Thank you for the answers.  I suspect that, at least in part, mapping is 
accomplished by the web server, when it is invoked.  I base this opinion (and 
it is only an opinion, not knowledge) on the following observation:

I have a sample of Lithuanian text in my home page 
(http://www.pcug.org.au/~akabaila) on a separate HTML page lituanus.html.  I 
recently edited it at home, specifying iso-8859-13.  I used  SuSE9.2 (kde 
3.3), Konqueror and Kate for editing and testing.  It all went fine - I could 
see the correct glyphs in their correct places.  It confirms your suggestion 
that the browser does the mapping.

 Before uploading, I thought it be worth while to look at the page on my home 
"server" that runs  Apache 2.0.49 as a web page (At present my Apache is 
still "out of the box", without any re-configuration at all.)  All glyphs were 
wrong - I think they were from the iso-8859-1 space.  That suggests that the 
web server does at least influence the mapping.  In desperation, regardless 
of the bad glyphs, I decided to upload lituanus.html to my ISP (TIP), which 
runs Apache 1.xx, probably expertly configured by the web gurus.  And, low and 
behold, all the glyphs were correctly displayed again (the same browser, the 
same lituanus.html,  different Apache web server).  My home OS was unchanged.
ISP (TIP) runs on Linux, different distro than my home network. 
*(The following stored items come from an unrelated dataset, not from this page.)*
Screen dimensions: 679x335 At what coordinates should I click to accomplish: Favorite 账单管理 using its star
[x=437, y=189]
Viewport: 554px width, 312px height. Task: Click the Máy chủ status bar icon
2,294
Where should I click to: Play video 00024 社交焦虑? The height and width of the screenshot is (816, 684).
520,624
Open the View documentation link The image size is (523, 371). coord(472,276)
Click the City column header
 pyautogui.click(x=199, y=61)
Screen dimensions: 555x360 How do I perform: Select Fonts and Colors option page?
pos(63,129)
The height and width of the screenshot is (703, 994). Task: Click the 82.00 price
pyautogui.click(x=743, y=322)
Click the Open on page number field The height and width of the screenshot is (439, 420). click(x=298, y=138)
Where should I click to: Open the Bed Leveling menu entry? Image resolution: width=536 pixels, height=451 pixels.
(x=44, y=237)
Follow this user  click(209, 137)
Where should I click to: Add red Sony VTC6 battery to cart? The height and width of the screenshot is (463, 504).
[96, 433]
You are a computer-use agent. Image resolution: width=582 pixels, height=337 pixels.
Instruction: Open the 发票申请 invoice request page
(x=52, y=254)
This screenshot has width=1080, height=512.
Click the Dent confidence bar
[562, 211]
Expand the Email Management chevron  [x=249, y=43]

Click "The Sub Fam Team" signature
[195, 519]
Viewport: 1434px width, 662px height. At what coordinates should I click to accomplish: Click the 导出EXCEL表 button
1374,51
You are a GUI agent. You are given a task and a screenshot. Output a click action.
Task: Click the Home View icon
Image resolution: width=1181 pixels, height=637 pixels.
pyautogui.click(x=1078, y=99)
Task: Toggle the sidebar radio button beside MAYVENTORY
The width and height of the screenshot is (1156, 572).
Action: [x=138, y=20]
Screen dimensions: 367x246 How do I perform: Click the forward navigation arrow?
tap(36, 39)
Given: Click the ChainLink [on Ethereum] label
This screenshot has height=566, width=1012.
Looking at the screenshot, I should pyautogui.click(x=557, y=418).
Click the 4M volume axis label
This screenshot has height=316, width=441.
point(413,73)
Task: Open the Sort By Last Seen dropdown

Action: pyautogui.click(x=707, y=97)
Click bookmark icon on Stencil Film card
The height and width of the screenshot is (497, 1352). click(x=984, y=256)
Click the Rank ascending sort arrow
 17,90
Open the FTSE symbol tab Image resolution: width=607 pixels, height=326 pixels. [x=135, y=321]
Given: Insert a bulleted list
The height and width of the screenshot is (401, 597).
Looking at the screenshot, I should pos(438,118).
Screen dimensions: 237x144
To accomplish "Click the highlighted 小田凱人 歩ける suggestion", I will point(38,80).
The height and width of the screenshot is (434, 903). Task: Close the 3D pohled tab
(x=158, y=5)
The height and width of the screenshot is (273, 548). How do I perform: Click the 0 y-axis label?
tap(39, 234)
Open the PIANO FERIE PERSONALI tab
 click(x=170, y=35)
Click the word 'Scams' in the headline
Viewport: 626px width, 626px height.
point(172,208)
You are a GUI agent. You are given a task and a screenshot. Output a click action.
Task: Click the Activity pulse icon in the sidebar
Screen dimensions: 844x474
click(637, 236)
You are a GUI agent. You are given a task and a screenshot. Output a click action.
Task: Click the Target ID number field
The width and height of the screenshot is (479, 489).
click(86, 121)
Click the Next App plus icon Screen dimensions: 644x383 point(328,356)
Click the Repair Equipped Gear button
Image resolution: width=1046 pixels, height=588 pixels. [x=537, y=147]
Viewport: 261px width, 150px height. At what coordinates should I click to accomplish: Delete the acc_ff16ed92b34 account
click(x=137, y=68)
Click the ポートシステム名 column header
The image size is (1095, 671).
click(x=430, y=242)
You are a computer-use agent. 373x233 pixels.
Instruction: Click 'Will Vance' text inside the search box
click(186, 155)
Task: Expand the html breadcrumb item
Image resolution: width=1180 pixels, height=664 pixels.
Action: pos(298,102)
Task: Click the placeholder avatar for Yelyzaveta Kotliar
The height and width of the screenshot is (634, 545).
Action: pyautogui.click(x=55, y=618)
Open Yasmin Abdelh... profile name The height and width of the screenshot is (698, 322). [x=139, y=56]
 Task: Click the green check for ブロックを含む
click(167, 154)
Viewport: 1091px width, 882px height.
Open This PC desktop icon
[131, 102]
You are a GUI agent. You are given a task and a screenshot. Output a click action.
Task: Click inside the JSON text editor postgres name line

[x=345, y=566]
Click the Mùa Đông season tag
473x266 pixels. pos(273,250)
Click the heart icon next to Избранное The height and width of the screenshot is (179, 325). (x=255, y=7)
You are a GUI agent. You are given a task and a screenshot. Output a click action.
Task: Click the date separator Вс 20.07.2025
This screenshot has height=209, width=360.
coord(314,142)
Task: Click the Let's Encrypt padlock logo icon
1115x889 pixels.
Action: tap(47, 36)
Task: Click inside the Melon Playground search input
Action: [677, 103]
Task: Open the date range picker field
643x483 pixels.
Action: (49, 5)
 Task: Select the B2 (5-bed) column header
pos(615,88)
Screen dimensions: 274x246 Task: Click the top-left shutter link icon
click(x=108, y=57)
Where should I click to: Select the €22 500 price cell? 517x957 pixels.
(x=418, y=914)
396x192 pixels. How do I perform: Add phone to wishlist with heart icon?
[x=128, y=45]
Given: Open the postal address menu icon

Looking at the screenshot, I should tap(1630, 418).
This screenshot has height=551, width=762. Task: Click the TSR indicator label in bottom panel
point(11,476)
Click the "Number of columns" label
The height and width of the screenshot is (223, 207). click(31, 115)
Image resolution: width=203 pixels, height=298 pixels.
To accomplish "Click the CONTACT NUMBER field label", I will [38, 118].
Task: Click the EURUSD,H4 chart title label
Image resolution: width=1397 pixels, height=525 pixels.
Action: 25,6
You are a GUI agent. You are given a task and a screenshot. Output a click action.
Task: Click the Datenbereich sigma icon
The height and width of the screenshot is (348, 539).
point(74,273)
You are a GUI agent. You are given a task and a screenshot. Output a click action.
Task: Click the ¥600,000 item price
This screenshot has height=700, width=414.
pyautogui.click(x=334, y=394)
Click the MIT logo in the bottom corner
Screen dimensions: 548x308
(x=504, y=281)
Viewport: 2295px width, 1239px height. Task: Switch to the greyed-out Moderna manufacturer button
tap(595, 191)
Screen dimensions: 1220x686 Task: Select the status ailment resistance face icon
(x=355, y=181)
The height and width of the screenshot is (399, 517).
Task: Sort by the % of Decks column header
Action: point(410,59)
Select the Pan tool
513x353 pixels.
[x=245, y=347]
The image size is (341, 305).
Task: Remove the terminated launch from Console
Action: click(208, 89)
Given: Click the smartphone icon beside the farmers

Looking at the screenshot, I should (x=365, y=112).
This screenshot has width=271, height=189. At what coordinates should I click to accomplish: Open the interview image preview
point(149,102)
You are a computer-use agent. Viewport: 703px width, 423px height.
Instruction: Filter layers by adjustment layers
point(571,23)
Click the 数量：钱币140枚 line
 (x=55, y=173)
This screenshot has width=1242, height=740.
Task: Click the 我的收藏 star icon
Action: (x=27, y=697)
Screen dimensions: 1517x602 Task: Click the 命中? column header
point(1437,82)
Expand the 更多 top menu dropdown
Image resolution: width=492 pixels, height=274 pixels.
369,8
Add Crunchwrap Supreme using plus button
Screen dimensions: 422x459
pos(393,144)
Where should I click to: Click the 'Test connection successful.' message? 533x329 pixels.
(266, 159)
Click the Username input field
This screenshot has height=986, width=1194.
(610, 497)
Again, that suggests to me that the web server makes a big contribution to the 
mapping of characters.  The header of the lituanus.html web page looks as  
follows:

  *********
<!DOCTYPE html PUBLIC "-//W3C//DTD HTML 4.01 Transitional//EN">
<html>
<head>
  <meta content="text/html; charset=ISO-8859-13" http-equiv="content-type">
  <title>lituanus.html</title>
  
</head>
  *********

I tried the same procedure, using the utf-8 mapping, named the flie 
utf8lituanus.html.  Actually, I changed only one line of the header in this 
new file, compared with the lithuanus.html, as follows:

  *********
<meta content="text/html; charset=utf-8" http-equiv="content-type">
  *********

After eliminating some glitches ( and having concluded that Konqueror 
"prefers" utf-8), I tested it again the same way as lituanus.html with 
iso-8859-13 and  got exactly the same results, which lead me to conclude that 
the correct mapping was dependent on the configuration of Apache.  

The corollary - I should go back to the drawing board, learn about Apache 
configuration and fix it up.

It all sounds logical and reasonable so far.  Now for the "unreasonable" bit: 
I configured the home PmWiki for Lithuanian characters by including a line in 
the .../local/config.php file the following line:

include_once('scripts/xlpage-iso-8859-13.php');

xlpage-iso-8859-13.php is the same as xlpage-iso-8859-9 with 9 
replaced by 13.

Well, in spite of my Apache not being able to display lituanus.html correctly, 
the PmWiki, running on the same unconfigured Apache displays Lithuanian glyphs 
correctly.  I am happy about it, but why is it so?  That is the real question 
that I can not answer and that "blows out of the water" my tentative 
conclusions.  

Alos, I looked with the Konqueror at the code that PmWiki produces on 
pmwiki.org site, but can not see any "charset=xxxx" specification.  Where is 
it? Is it in CSS and if so how can I access it?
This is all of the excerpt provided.